• INSTRUCTIONS FOR THE TASK:
Check every line of the entries for the string "header" and return the ones that contain it.

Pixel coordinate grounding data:
+++
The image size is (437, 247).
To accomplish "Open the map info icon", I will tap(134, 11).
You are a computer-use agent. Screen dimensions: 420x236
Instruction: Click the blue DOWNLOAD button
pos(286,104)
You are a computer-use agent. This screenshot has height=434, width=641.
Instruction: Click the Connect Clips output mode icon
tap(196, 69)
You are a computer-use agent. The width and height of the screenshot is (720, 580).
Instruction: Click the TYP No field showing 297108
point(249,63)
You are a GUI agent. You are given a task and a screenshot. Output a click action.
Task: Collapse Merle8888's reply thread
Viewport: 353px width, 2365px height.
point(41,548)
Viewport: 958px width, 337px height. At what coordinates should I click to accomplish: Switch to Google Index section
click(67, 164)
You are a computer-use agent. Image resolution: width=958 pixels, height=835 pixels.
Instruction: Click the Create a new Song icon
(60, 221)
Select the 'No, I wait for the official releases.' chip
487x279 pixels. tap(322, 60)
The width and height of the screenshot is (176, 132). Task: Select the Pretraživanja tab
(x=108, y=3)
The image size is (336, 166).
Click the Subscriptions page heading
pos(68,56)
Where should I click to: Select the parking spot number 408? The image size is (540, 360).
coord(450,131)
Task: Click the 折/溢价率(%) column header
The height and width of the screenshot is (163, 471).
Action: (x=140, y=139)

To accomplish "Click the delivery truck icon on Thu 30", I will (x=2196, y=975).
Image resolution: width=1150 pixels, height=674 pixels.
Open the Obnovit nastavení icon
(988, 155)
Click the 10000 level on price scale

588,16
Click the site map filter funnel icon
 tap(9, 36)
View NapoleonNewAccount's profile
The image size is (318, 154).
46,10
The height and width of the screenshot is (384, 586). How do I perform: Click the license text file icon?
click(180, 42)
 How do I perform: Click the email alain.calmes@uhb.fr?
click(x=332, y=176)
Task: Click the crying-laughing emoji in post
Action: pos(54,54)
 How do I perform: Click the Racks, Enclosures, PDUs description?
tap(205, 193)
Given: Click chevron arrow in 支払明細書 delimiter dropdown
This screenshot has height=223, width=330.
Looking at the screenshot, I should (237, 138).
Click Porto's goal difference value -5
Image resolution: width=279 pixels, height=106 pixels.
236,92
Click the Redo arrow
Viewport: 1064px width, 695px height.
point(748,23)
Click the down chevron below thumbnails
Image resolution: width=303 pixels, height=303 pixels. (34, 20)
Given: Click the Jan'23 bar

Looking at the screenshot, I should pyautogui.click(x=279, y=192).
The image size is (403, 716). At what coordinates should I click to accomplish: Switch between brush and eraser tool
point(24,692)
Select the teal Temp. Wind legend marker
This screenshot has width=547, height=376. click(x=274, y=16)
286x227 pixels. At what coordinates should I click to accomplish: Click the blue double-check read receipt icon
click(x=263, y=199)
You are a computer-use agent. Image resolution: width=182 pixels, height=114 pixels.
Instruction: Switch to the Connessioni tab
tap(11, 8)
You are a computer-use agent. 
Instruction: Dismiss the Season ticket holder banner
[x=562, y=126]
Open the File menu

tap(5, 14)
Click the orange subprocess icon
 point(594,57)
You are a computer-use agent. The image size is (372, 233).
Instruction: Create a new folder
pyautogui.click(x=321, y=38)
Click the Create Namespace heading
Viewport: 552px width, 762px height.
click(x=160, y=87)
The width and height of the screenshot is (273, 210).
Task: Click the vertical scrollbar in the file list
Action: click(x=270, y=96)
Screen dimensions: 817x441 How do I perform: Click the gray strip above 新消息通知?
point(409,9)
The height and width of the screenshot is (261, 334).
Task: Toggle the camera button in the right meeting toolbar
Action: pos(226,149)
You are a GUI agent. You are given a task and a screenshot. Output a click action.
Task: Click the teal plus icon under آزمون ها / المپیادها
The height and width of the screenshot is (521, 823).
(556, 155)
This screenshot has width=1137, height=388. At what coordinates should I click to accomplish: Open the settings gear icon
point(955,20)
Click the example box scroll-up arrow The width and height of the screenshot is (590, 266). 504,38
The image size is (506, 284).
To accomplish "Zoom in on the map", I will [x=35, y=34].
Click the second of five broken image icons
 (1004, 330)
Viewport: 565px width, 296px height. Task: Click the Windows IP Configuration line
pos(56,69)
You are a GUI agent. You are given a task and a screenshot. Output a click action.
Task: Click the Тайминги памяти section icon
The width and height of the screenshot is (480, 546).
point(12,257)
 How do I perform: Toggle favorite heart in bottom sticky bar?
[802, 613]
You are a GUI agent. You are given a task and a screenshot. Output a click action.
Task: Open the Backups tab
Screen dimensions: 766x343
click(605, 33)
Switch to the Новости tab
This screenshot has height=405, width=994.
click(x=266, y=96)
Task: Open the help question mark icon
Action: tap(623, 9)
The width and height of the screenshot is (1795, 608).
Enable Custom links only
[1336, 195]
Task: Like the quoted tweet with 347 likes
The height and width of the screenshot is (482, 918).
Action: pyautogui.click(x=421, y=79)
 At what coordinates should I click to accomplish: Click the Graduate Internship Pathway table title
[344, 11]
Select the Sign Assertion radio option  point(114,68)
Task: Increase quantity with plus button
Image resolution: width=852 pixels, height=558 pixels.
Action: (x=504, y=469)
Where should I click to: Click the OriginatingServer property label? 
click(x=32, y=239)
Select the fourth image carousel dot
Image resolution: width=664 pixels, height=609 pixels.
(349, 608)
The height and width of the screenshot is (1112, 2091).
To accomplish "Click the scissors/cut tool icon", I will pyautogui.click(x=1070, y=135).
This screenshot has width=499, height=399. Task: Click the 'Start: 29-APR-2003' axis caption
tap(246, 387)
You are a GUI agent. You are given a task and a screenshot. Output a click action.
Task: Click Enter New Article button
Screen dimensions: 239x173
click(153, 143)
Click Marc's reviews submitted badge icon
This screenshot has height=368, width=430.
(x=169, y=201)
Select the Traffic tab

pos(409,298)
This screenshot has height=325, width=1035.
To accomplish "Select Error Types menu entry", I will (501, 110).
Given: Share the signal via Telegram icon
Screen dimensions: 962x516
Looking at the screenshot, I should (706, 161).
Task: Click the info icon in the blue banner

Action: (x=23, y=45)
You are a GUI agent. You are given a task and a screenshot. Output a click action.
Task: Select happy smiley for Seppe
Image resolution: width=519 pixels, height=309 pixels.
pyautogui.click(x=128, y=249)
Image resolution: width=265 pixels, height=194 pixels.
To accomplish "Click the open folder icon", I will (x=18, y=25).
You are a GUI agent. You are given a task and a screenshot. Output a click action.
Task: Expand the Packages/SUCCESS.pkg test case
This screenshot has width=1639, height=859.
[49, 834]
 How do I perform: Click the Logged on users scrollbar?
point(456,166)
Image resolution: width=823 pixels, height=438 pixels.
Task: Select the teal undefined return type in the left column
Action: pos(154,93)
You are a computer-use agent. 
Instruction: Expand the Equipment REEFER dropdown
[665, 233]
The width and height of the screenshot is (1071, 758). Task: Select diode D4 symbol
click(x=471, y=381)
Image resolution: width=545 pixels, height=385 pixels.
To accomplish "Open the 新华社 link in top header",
+++
• FINAL ANSWER:
Task: Click the 折/溢价率(%) column header
To accomplish "Open the 新华社 link in top header",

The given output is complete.